Former Toyota Motor Corp President Tatsuro Toyoda – AP Photo/Paul Sakuma

JAPAN – 6 January 2018: Former Toyota Motor Corp President Tatsuro Toyoda, who helped the Japanese automaker become a global industrial power in the early 1990s, has died at the age of 88, the company said on Saturday.

The son of the company's founder, Kiichiro Toyoda, he took a major role in Toyota's international expansion during the 1980s and 1990s and led the company from 1992 to 1995 as the automaker accelerated its global expansion.

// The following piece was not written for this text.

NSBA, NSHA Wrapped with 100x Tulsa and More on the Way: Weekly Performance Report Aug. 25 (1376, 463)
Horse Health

He was the first president of the New United Motor Manufacturing Inc, or NUMMI, plant in California in the mid-1980s, a joint venture with Detroit rival General Motors Co that demonstrated Toyota's highly efficient production system could be adapted to the culture of operations outside its home base of Japan.

NUMMI paved the way for Toyota's subsequent investments in its own U.S. assembly and component factories. Toyota now has 10 manufacturing operations in the United States.

Toyoda stepped down as company president in 1995. Toyota said in a short statement that Toyoda died of pneumonia on Dec. 30. He is survived by his wife, Ayako Toyoda.